WORK REQUIRED — Each line from the one containing "Screen dimensions: 658x348" through the last line of the data below should be printed exactly, please, with any pictures omitted.

[Stored data]
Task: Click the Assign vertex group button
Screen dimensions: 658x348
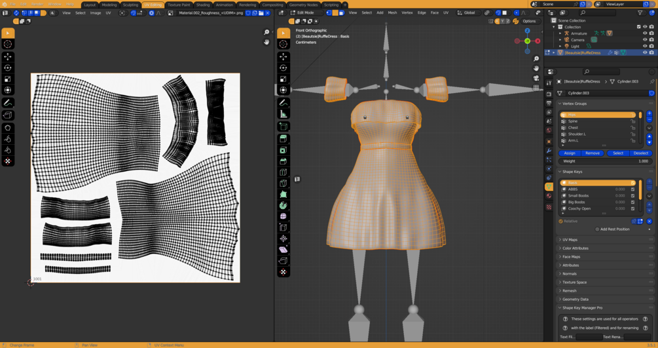Action: coord(570,153)
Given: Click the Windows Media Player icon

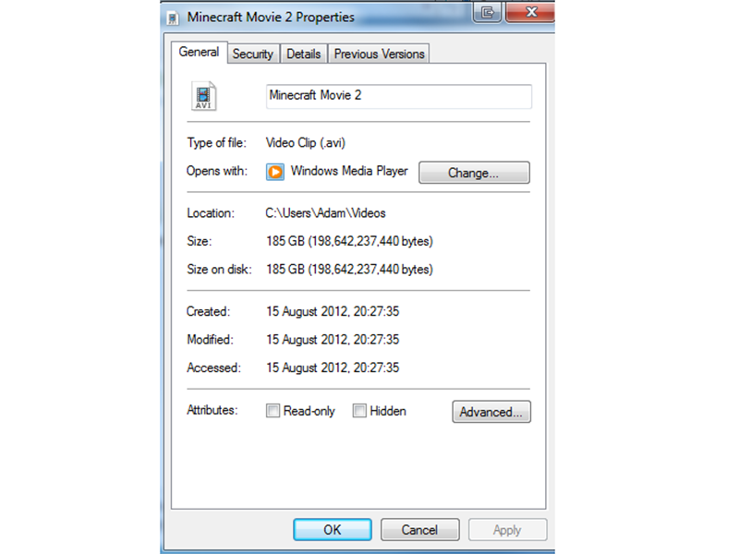Looking at the screenshot, I should (276, 172).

SOLVED PROBLEM —
Screen dimensions: 658x348
Action: coord(570,153)
Given: Click the Windows Media Player icon

Looking at the screenshot, I should (276, 172).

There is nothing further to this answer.